How should I read the Down Payment Calculator answer?
Start with the headline number, then use the supporting lines to see why the answer moved. For finance calculators, the extra lines often explain interest, tax, fees, principal, payment timing, or totals paid over time. Those pieces matter because two results can look close at first but cost very different amounts later.
What does this estimate leave out?
This is an early planning estimate. It does not itemize lender fees, title fees, prepaid taxes, insurance, escrow deposits, discount points, inspections, moving costs, seller credits, down payment assistance, lender reserves, mortgage insurance, or the official Loan Estimate and Closing Disclosure. Real finance decisions can also depend on fees, timing, local rules, credit details, and provider-specific terms.
What should I double-check before copying the result?
Check the rate, time period, compounding or payment frequency, and whether the value is before tax or after tax. A common mistake is mixing monthly and yearly numbers, which can make a finance answer look believable even when it is off by a lot.

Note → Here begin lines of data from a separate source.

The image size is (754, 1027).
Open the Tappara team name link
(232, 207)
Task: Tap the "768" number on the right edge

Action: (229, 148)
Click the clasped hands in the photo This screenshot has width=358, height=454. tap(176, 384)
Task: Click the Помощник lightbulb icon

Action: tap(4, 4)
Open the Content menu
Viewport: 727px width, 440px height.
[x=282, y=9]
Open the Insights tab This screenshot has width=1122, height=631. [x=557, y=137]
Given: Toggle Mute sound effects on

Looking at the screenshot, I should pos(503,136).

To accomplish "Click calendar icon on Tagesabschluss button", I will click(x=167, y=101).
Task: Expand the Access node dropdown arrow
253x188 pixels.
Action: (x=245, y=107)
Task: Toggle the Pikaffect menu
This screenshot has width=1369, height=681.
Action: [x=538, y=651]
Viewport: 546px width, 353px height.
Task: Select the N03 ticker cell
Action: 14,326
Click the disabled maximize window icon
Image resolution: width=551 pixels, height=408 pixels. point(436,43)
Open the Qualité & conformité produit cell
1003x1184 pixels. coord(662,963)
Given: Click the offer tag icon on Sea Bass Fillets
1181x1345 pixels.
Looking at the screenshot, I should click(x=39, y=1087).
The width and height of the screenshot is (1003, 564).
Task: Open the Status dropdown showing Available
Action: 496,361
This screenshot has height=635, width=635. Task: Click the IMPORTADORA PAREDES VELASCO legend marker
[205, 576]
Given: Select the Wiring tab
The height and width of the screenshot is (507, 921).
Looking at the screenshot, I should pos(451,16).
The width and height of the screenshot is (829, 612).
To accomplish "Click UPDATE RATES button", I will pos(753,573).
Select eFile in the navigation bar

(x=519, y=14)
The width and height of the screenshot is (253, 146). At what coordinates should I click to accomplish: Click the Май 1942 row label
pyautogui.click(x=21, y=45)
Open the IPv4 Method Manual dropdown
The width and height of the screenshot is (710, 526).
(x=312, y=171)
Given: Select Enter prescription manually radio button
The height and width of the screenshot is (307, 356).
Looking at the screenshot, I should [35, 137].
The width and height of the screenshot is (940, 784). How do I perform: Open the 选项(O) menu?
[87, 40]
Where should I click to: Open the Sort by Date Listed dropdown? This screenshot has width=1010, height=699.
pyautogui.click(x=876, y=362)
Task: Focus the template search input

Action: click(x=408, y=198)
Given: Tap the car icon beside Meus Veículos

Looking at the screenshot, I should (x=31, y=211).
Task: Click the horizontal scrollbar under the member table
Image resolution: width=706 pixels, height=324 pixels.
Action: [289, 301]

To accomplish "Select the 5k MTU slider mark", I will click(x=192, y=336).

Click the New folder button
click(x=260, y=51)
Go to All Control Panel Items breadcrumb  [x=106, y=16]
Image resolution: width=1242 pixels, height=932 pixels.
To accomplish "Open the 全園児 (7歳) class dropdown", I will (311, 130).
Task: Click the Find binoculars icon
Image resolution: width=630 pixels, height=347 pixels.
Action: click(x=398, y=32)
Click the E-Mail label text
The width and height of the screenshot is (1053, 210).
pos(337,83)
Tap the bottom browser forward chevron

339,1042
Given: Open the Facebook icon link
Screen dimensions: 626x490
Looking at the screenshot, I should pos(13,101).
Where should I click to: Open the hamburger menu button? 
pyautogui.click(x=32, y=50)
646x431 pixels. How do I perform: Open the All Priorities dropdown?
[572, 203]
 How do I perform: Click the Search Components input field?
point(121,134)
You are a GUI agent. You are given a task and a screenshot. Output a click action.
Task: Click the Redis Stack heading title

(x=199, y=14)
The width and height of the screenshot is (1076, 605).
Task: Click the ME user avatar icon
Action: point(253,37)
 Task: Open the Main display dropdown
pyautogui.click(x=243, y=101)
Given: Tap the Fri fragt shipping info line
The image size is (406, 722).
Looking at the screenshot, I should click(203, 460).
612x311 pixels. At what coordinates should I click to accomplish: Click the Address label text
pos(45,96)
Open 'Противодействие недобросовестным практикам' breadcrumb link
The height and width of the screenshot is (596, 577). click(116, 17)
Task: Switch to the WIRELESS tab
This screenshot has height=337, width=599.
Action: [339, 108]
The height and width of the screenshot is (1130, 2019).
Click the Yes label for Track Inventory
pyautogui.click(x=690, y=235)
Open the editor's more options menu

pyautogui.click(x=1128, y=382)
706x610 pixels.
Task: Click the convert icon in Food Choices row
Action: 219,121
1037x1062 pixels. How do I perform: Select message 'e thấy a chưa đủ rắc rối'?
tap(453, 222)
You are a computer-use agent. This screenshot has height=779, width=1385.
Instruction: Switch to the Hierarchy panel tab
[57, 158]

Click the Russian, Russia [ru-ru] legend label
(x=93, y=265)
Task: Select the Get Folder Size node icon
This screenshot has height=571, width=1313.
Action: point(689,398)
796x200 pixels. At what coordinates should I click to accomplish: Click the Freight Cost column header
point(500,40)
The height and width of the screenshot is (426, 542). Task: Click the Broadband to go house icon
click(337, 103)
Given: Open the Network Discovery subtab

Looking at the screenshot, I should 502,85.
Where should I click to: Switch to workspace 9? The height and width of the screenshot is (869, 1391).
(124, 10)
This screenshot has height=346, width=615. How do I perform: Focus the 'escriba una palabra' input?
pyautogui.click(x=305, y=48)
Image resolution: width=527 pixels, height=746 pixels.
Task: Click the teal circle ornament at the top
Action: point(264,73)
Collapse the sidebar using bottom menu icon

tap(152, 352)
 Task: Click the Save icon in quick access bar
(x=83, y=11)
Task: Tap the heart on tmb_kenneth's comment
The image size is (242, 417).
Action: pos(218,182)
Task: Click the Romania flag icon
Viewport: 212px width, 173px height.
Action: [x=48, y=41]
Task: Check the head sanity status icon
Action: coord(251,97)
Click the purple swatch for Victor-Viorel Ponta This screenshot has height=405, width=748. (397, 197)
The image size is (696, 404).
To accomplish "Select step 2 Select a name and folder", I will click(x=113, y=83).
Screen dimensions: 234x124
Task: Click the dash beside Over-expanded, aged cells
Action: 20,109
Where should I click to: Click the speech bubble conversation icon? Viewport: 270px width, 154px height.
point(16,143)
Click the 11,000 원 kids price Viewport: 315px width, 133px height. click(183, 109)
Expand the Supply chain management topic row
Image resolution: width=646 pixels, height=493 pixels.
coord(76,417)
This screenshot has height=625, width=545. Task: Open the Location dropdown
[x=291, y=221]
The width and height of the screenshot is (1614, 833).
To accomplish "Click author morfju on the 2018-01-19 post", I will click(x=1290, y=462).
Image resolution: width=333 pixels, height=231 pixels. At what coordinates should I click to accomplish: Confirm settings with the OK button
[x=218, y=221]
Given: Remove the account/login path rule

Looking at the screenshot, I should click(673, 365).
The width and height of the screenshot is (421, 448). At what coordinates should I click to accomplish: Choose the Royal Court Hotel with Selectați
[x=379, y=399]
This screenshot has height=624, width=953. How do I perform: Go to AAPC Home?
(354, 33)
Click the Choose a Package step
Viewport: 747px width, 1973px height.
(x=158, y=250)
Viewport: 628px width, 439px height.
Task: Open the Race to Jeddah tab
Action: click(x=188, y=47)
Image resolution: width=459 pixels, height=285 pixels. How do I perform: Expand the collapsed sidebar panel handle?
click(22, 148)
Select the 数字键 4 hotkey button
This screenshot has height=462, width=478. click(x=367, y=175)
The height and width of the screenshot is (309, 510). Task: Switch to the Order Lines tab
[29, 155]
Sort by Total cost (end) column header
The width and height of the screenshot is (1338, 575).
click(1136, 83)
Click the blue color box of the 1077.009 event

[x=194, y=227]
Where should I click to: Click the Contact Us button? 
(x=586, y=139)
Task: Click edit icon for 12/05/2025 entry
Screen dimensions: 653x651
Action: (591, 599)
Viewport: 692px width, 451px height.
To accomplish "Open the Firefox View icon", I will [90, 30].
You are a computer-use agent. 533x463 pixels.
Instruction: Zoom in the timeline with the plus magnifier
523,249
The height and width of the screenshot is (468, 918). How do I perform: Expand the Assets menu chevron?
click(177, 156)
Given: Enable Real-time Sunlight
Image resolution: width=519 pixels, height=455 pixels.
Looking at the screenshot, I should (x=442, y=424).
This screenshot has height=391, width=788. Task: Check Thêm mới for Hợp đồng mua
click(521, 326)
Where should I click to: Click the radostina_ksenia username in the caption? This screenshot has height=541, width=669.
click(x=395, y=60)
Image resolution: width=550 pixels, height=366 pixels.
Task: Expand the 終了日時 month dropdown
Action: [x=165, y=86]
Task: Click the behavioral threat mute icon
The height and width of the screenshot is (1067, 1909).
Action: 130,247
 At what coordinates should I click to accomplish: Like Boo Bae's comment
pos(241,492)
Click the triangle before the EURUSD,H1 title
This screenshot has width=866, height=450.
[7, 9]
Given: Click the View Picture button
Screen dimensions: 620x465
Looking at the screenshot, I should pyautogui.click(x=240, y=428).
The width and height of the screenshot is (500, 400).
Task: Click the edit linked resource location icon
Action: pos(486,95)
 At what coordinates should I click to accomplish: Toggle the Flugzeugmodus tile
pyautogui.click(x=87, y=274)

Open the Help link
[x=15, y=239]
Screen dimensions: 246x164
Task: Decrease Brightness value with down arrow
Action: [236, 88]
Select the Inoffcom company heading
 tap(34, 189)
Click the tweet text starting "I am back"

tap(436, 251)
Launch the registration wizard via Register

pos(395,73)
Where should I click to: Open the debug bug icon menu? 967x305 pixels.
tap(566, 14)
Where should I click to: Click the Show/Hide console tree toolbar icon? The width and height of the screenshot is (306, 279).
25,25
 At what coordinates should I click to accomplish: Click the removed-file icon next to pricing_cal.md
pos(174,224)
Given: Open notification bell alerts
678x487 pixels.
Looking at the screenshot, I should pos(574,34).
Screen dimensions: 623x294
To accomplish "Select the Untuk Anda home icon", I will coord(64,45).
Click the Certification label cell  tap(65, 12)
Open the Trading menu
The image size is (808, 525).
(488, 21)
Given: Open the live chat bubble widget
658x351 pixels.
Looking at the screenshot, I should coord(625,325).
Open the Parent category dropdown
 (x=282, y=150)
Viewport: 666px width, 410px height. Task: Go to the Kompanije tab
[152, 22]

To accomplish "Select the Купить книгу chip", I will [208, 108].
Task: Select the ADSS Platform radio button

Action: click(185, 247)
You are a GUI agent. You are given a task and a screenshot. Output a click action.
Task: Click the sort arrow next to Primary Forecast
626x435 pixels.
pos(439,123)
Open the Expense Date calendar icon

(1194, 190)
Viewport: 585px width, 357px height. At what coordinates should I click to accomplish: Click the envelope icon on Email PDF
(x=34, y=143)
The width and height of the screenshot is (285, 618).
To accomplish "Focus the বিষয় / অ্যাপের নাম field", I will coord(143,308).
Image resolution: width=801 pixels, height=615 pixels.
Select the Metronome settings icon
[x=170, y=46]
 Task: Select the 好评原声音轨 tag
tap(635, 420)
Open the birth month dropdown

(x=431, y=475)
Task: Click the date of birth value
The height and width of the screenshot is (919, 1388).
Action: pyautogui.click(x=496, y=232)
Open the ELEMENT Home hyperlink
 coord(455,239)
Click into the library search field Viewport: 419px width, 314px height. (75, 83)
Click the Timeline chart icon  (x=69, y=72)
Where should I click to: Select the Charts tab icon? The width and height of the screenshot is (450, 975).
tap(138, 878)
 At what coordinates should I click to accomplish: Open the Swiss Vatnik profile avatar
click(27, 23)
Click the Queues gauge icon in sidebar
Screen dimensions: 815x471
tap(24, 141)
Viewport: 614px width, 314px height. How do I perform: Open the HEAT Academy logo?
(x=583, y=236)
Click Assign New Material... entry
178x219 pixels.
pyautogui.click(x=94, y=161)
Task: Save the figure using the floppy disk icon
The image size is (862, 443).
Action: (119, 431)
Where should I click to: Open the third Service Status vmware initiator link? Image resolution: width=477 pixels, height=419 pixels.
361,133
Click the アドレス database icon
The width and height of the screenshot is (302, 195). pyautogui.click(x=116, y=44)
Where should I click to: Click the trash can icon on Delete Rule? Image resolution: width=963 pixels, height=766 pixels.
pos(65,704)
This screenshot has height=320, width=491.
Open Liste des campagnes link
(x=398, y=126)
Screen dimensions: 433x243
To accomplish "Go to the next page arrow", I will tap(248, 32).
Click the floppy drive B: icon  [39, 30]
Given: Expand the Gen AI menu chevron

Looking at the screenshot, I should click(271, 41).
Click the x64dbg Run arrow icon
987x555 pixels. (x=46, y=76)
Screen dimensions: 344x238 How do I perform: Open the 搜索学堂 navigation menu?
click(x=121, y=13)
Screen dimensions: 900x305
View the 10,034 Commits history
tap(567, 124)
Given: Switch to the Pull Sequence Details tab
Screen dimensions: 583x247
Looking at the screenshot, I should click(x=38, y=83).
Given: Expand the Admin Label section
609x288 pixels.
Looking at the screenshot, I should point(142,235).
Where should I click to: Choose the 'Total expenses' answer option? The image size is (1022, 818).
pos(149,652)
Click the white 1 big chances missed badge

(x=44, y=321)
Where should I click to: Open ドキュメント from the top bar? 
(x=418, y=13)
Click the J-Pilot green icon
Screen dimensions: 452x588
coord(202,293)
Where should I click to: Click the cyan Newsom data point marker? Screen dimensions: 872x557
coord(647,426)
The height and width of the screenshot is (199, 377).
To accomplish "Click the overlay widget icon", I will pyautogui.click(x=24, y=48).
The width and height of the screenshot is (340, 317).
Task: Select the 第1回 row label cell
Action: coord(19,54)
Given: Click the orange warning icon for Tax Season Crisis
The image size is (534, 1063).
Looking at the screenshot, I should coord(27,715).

Does this include mortgage insurance?
No. Mortgage insurance depends on loan type, down payment, credit, lender rules, and the final loan amount. If you put less than 20% down on many conventional loans, mortgage insurance may be part of the monthly payment.
Can seller credits or down payment assistance change the answer?
Yes. Seller credits, grants, gifts, assistance programs, and lender credits can change the cash you actually bring to closing. They also have rules, so check the written loan documents and program terms.
Is 3.5% down always enough?
No. FHA loans may allow a down payment as low as 3.5% in many cases, but the full decision still depends on loan rules, credit, property, closing costs, mortgage insurance, and lender approval.
Does the site save my finance inputs?
No. The calculator runs in your browser tab. Recent answers stay only on the page while you use it, and they are not sent to a server.